Как утопающий за прибрежные скалы, хваталась Надя руками за меня и за жену. Такое положение было для Борисова невыносимо, и он объявил, что они через неделю уезжают в Фатьяново, так как Саблер не советовал подвергать Надю впечатлению возврата в Новоселки.

В половине января я, в числе прочих, наличных, московских литераторов, получил приглашение В. А. Кокорева на обед в его собственный дом близь Маросейки. Цель этого приглашения была мне совершенно неизвестна, так как про обед 28 декабря 1857 г. в Купеческом клубе я узнал только из статьи Н. А. Любимова в сентябрьской книжке Русского Вестника 1888 года. Речь, сказанная при этом Кокоревым, тождественна по содержанию с произнесенною им в Купеческом клубе: о добровольной помощи со стороны купечества к выкупу крестьянских усадеб. Помню, с каким воодушевлением подошел ко мне М. Н. Катков и сказал: «вот бы вам вашим пером иллюстрировать это событие». Я не отвечал ни слова, не чувствуя в себе никаких сил иллюстрировать какие бы то ни было события. Я никогда не мог понять, чтобы искусство интересовалось чем либо помимо красоты. Тем не менее за столами, покрытыми драгоценным, старинным серебром: ковшами, сулеями, братиками и т. д.,- с великим сочувствием находились, начиная с покойных братьев Аксаковых и Хомякова, — наиболее выдававшиеся в литературе представители славянофилов. По причине множества речей, обед кончился не скоро. Но на другой день всех присутствующих, по распоряжению графа Закревского, пригласили к обер-полициймейстеру расписаться в непроизнесении впредь застольных речей. Помню, какгр. Н. Н. Толстой добродушно хохотал, восклицая наставление детям: «on ne parle pas à table».

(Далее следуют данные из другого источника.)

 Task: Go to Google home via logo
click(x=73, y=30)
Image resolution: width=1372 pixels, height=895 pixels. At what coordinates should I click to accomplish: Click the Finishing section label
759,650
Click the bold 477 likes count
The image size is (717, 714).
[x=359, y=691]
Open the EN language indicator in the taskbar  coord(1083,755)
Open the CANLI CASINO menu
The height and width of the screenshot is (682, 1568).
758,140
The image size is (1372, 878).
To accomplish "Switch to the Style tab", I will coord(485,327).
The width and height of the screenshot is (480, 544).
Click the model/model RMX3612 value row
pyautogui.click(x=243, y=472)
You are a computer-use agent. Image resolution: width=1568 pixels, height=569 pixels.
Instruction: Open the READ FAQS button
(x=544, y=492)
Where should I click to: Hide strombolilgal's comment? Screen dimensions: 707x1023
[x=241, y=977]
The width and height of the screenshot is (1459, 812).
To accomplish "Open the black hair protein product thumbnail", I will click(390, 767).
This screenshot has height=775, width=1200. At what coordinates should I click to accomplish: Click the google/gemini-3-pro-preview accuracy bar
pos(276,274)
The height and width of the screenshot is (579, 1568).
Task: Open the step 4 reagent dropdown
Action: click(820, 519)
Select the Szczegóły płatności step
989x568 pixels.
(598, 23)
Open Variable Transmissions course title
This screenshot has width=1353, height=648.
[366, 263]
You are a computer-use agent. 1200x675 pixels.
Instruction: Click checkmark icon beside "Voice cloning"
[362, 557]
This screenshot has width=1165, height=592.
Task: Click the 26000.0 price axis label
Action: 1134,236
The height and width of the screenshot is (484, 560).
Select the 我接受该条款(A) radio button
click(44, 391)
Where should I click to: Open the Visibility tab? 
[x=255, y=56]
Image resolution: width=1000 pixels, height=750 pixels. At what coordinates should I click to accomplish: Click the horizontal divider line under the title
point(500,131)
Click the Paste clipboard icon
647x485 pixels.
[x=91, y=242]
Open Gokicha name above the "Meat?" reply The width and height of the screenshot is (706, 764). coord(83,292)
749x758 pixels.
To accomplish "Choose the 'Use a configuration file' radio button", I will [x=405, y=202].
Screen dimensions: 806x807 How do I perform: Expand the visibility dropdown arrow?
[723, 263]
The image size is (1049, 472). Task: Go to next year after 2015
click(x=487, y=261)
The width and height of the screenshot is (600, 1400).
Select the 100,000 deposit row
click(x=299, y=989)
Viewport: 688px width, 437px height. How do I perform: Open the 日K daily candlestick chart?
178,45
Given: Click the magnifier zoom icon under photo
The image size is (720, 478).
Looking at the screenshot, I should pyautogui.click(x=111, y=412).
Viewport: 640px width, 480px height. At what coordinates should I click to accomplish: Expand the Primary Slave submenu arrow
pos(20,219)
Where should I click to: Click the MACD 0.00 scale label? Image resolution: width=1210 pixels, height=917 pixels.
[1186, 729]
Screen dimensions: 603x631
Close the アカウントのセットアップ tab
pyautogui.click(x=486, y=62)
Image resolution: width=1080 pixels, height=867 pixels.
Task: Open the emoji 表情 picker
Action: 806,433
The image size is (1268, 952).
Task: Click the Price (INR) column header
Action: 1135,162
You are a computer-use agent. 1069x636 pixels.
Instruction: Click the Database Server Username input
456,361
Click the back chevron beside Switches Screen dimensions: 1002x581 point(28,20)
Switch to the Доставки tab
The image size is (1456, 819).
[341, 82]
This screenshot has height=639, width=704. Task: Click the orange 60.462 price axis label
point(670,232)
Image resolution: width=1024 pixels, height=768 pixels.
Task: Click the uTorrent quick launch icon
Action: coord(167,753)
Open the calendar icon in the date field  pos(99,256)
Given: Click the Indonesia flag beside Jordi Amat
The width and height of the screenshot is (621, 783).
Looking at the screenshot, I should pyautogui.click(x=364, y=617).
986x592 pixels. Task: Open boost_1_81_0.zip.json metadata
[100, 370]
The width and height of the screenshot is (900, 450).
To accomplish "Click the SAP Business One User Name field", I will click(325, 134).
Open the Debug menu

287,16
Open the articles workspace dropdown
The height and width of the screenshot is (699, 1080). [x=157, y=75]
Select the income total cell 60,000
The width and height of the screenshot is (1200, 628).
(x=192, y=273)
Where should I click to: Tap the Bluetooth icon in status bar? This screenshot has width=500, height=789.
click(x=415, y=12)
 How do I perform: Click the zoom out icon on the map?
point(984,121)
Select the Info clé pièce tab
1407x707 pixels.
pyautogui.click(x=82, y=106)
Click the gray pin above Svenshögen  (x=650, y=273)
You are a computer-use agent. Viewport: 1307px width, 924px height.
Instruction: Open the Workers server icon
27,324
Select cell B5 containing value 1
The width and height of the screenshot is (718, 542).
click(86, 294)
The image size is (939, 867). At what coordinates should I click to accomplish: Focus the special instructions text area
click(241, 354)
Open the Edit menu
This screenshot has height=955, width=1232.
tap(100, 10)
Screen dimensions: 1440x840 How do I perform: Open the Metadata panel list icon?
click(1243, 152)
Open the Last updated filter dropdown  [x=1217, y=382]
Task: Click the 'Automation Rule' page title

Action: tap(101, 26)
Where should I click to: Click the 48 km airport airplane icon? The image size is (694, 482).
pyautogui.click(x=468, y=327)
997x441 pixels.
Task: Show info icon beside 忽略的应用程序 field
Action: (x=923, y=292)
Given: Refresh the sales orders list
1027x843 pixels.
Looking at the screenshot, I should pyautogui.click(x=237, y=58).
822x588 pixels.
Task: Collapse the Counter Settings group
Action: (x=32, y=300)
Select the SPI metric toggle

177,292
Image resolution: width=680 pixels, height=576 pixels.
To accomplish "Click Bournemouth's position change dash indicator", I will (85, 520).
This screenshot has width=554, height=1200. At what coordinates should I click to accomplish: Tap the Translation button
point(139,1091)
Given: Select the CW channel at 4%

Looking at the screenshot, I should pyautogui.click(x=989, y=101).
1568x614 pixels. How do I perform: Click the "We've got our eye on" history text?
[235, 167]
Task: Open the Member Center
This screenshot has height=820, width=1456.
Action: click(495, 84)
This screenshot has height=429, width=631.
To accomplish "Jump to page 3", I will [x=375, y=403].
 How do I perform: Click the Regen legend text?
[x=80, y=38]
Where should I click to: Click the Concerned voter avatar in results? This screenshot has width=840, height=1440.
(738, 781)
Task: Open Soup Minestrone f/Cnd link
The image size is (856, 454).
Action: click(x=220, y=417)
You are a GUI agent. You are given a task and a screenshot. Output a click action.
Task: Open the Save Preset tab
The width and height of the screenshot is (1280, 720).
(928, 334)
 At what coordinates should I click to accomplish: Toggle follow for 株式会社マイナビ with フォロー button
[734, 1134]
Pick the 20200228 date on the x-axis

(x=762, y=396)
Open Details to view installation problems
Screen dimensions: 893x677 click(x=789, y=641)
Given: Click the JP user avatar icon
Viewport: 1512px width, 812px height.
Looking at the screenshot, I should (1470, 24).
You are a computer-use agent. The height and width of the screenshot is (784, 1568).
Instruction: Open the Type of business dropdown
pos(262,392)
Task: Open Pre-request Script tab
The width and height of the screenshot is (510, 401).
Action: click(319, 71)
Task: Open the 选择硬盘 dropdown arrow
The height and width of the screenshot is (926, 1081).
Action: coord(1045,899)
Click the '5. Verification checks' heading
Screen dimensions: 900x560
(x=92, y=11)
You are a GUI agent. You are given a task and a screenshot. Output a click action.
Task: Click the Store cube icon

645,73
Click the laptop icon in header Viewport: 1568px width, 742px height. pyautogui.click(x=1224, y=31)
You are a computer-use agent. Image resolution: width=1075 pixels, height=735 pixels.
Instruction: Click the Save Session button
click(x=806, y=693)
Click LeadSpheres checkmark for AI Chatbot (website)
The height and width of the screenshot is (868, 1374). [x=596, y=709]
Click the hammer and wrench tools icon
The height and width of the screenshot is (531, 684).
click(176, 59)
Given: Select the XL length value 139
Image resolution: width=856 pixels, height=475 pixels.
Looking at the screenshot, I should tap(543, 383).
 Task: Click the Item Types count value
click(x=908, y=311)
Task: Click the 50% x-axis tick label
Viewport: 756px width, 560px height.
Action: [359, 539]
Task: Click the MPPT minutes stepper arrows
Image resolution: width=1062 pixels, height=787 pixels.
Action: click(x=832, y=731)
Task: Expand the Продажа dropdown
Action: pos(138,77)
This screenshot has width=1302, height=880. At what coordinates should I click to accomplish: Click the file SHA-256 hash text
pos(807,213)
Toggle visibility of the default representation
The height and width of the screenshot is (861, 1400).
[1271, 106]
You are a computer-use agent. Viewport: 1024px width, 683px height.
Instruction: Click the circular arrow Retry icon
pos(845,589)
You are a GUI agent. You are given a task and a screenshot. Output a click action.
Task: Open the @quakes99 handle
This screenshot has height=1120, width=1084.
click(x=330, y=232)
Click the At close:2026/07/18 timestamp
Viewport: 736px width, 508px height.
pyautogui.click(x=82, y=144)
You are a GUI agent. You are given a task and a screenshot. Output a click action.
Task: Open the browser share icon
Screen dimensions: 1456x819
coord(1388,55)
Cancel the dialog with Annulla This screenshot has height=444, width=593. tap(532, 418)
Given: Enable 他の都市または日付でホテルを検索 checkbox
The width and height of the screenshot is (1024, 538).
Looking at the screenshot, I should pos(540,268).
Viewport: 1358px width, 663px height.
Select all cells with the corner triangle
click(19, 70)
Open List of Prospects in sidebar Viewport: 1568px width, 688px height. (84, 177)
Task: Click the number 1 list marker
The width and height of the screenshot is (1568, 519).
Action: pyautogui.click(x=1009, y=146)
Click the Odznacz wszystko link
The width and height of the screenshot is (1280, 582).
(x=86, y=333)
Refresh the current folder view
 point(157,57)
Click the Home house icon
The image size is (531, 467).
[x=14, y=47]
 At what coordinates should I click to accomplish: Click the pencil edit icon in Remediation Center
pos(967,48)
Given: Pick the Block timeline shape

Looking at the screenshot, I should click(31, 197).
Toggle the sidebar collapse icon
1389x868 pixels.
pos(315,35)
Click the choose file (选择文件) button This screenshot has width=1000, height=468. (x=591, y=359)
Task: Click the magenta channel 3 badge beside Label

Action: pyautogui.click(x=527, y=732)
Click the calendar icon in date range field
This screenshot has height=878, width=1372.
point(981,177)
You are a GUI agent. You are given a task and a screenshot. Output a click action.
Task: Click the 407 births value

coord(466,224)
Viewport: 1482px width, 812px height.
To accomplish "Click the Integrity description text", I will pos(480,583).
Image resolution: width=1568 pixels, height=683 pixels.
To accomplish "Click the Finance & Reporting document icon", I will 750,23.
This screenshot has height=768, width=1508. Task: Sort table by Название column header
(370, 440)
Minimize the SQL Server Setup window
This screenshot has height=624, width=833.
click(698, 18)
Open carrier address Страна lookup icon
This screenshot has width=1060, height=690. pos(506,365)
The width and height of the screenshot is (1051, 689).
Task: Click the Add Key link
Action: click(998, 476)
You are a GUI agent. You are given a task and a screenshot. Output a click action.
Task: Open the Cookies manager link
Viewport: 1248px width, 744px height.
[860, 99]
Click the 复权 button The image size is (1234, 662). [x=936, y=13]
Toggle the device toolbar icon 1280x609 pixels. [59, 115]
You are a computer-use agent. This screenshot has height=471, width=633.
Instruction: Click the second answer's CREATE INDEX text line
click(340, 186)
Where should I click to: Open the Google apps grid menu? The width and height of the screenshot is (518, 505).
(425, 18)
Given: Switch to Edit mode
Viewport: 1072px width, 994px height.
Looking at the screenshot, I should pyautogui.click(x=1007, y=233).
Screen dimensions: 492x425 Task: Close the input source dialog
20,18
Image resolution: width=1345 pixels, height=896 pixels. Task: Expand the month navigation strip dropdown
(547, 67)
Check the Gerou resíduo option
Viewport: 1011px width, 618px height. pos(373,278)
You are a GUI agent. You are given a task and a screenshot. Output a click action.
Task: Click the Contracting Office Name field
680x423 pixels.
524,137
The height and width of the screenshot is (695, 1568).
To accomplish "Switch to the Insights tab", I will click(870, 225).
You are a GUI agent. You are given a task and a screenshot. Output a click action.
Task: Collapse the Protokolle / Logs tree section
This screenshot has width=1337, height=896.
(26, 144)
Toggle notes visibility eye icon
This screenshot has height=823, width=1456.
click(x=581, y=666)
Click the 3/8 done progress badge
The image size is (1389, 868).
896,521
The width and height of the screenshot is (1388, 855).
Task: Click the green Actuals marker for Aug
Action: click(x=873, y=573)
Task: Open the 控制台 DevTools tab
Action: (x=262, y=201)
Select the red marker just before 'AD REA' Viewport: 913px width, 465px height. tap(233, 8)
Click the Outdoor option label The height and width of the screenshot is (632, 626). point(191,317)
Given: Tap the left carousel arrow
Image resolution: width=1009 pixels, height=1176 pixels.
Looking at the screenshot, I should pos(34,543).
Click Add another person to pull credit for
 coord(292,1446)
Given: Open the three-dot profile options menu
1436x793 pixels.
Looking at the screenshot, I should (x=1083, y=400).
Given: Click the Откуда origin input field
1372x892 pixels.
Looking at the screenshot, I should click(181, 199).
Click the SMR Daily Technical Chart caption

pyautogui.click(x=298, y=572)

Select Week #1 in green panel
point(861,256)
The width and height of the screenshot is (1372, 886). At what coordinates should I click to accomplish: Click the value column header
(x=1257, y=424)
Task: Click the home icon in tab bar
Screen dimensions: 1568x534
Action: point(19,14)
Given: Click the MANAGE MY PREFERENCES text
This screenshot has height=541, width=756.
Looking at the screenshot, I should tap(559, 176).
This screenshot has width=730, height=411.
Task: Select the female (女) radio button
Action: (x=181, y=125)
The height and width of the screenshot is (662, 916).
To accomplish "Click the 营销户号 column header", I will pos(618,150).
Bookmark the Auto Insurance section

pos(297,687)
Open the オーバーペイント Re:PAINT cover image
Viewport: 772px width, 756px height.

Явно, что в то время правительство далеко было от мысли привлекать общество к обсуждению государственных мер.

Между тем Громека от 15 января писал:

Согласно вашей просьбе, спешу уведомить вас, милый Афанасий Афанасьевич, что на этих днях, около 18 или 20 числа, я еду на медведя. Передайте Толстому, что мною куплена медведица с двумя медвежатами (годовалыми), и что если ему угодно участвовать в нашей охоте, то благоволит к 18 или 19 числу приехать в Волочек, прямо ко мне, без всяких церемоний, и что я буду ждать его с распростертыми объятиями: для него будет приготовлена комната. Если же он не приедет, то прошу вас уведомить меня к тому же времени. Я полагаю, что охота состоится именно 19 числа. Следовательно, всего лучше и даже необходимо приехать 18-го. Если же Толстой пожелает отложить до 21-го то уведомьте; далее ждать невозможно. Ипполит и Николай Федоровичи кланяются и поздравляют с замужеством сестры. Первый из них обещает устроить чрез Василия Павловича, которого ждет на дняхв Петербург, — доставление ко мне Непира. Обнимаю вас. С. Громека. P. S. «В сердце прежнюю любовь хранит К вам Щербатский Ипполит, А Степан Степанов сын Громека Будет вас любить четыре века».

Для большей убедительности известный вожак на медвежьих охотах, Осташков, явился на квартиру Толстых. Его появление в среде охотников можно только сравнить с погружением раскаленного железа в воду. Все забурлило и зашумело. В виду того, что каждому охотнику на медведя рекомендовалось иметь с собою два ружья, граф Лев Николаевич выпросил у меня мою немецкую двустволку, предназначенную для дроби. В условленный наши охотники (Лев Николаевич и Николай Николаевич) отправились на Николаевский вокзал. Добросовестно передам здесь слышанное мною от самого Льва Николаевича я сопровождавших его на медвежьей охоте товарищей.